7. Turn the hair dryer on, and set a timer for 10 minutes.

8. Leave the hair dryer and the boot alone for 10 minutes. (Many skate manufacturers will tell you to keep the hair dryer moving, and to heat both the inside and the outside of the boot. This part of the process may depend on what you are trying to accomplish. Follow your boot maker's instructions.)

1. While you are waiting for the boots to heat, prepare your feet for the molding process:

2. If you need to push the boot away from your foot, use Mole Foam to build up a padded layer on the part of your foot that is feeling pressure from the boot (Mole Foam is a Dr. Scholl product similar to Mole Skin, but it is thicker, because it has a layer of foam). 

9. Prepare your foot for (boarding), the way you normally do. If you usually wrap your foot with athletic tape before you skate, do it now too. Wear the same socks you normally wear to (board).

10. After your boot has heated for 10 minutes, quickly put it on your prepared foot, and lace and tie the boot as tight as you possibly can, without damaging the boot or your foot.

11. Stand firmly in your boot until it has completely cooled. Some people like to speed up the cooling process by applying an ice pack to the warm part of the boot (a bag of frozen peas or corn will also work nicely for this).

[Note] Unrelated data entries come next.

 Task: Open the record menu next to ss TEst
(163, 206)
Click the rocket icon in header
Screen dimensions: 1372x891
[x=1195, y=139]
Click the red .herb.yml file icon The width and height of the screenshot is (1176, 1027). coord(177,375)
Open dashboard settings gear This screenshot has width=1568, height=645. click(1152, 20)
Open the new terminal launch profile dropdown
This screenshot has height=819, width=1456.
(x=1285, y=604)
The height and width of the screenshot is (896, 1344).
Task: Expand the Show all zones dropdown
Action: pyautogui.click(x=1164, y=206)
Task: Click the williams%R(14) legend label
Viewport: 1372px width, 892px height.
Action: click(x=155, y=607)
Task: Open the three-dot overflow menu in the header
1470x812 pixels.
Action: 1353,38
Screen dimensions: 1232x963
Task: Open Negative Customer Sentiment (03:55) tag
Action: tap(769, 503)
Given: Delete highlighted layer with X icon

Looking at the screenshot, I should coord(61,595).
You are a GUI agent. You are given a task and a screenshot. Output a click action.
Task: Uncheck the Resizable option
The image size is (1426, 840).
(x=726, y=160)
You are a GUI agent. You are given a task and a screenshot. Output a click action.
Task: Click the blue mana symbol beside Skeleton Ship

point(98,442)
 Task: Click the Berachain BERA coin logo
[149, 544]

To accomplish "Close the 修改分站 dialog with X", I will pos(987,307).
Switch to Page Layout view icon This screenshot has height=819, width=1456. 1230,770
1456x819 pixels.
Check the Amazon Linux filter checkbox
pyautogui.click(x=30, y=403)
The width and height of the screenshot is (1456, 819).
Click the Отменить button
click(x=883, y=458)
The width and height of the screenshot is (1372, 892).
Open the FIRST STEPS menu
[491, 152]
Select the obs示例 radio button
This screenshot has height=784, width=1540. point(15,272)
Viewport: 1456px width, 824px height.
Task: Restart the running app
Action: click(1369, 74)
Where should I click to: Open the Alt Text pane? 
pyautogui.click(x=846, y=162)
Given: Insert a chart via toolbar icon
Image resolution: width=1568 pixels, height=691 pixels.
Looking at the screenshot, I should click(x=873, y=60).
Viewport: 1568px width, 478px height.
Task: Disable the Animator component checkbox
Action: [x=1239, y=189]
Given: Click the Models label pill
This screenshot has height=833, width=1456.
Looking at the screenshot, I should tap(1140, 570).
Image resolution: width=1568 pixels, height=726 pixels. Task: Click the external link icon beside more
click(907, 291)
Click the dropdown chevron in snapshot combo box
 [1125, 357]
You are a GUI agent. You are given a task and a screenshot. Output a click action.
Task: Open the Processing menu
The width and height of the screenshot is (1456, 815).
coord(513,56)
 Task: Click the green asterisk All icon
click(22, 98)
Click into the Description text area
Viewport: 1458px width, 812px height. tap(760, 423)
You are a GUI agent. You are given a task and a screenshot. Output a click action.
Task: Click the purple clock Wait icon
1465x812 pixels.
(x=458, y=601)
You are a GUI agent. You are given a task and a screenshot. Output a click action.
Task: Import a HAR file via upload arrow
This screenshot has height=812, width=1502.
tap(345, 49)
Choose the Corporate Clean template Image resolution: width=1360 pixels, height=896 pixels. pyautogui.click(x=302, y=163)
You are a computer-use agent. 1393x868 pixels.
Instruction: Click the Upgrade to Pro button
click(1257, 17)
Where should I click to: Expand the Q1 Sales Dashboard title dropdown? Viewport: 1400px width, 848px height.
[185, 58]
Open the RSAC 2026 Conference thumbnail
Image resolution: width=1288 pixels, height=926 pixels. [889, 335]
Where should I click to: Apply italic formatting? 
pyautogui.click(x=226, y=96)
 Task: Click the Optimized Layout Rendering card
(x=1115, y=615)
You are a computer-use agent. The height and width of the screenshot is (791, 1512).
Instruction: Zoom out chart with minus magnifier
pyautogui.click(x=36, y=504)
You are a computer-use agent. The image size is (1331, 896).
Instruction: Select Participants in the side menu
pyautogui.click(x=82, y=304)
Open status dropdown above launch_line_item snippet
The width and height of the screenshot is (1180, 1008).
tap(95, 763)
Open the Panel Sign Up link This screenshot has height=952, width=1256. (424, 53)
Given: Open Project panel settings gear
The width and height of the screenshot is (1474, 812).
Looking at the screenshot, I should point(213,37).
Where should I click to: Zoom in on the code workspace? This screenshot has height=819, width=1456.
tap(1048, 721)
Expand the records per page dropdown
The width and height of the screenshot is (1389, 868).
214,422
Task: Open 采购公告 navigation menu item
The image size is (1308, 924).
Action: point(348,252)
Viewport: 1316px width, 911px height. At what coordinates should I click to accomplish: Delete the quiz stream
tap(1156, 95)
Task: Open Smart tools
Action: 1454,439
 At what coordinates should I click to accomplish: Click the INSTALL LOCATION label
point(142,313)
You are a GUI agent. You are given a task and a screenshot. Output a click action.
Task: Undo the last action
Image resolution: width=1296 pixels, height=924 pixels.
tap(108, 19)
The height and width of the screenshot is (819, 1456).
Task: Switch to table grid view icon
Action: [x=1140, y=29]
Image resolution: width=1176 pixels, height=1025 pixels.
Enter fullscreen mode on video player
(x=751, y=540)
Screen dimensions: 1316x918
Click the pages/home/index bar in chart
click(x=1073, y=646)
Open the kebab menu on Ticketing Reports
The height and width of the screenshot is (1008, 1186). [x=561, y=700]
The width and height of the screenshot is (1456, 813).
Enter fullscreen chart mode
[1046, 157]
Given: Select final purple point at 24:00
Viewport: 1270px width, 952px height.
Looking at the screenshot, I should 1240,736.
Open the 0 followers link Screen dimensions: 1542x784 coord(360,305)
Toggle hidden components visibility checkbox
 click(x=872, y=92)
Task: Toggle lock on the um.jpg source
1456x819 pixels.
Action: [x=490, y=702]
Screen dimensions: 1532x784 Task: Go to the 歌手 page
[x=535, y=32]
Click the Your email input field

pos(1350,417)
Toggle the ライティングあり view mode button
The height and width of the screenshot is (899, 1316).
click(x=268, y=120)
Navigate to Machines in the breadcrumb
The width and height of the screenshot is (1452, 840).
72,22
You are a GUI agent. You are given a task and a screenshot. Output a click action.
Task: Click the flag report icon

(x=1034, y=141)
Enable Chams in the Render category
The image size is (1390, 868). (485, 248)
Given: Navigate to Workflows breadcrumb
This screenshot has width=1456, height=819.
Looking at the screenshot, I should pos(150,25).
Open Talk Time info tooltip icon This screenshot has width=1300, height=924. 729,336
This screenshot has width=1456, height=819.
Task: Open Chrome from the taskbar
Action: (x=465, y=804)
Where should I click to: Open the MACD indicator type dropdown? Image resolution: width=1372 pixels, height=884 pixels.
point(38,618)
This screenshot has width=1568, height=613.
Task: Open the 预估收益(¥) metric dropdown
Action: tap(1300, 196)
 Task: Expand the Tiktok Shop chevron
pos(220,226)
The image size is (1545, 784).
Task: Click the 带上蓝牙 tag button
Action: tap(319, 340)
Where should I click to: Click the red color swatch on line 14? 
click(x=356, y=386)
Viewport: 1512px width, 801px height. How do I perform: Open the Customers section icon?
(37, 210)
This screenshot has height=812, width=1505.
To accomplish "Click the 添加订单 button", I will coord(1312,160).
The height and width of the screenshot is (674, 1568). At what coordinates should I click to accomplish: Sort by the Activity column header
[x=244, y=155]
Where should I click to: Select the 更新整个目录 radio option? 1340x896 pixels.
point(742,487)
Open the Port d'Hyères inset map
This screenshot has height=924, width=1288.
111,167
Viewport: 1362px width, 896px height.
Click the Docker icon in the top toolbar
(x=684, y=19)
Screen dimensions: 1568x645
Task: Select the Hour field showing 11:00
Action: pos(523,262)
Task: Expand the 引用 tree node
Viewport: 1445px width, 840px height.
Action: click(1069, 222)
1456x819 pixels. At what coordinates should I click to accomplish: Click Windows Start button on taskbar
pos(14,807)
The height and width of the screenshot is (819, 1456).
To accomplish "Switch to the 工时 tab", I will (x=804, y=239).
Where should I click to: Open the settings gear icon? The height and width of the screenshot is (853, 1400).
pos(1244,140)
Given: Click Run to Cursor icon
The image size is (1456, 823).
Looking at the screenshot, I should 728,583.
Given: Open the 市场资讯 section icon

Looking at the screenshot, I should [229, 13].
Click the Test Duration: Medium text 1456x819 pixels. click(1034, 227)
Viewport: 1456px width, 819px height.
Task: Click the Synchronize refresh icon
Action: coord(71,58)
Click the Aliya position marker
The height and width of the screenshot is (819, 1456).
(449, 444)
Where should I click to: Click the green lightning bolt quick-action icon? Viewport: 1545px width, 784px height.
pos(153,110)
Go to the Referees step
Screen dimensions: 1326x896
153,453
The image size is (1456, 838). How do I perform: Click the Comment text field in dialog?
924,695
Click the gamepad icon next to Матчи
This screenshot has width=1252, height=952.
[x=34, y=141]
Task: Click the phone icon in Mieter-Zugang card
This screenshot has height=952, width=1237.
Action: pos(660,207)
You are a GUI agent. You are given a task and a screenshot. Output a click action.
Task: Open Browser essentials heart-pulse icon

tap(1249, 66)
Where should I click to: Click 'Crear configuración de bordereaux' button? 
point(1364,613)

12. You may need to heat mold your boots more than once to get the best fit, because heated boots cool rather quickly. Remold the boots as many times as necessary to make them fit well and feel comfortable on your feet.


----------



## Rocan (Dec 3, 2008)

BCsnowboardchik said:


> Hair dryer is the safest way to do it at home.
> 
> Heres instructions for skates but it is the same idea. I did mine in the oven but I would NOT recommend this as it is easy to melt the liner if you don't do it correctly.
> 
> ...


AWESOME XD:laugh::laugh:


----------



## Guest (Dec 19, 2008)

MaPolley07 said:


> How much does it normally cost to have them remolded? Or is there a way to do it at home with a hair dryer


ski shop would be ideal. im clueless on price though. ive only done that with new boots and it was free.


but on all the newer thirty two boots, if you wear them for a bit your foot will naturally heat and mold the boot somewhat. 


idk bout the hair dryer but most ski shops have it down to a science, as far as not walking around to much to causes some inaccurate molding, and how long to stand on a block one way and then sit. its not as easy as heating the boot tying it, and it molding. i recommended the ski shop method over anything, but for a re-mold if your not looking to completely lose the current shape id recommended just putting them on your feet and letting your body do the work. this is possible for sure with this years lashed model. idk about any other year thirty two boots though.


----------



## Glade Ripper (Nov 12, 2008)

i got mine done for free when i bought my thirty focus boa at ski company, local shop in syracuse ny, but they said it costs $15 if you bring in a pair


----------



## Guest (Dec 19, 2008)

cubllsu8338 said:


> i got mine done for free when i bought my thirty focus boa at ski company, local shop in syracuse ny, but they said it costs $15 if you bring in a pair


thats good to know, for $10-15, i may just stop by the ski shop and have it done first time i go to the hill


----------



## Extremo (Nov 6, 2008)

MaPolley07 said:


> I just bought some 32 Lashed boots, not heavily used from a friend. They fit me great, but I want to heat mold them to my feet. How do I go about heat-molding these boots without 32's molding system?


It's easy to over cook a liner (I've done it myself) so a shop would be your best bet. It's usually between $15-$25 but if you're intent on doing it yourself I'd make a tube device out of a hair dryer and not opt for an oven.


----------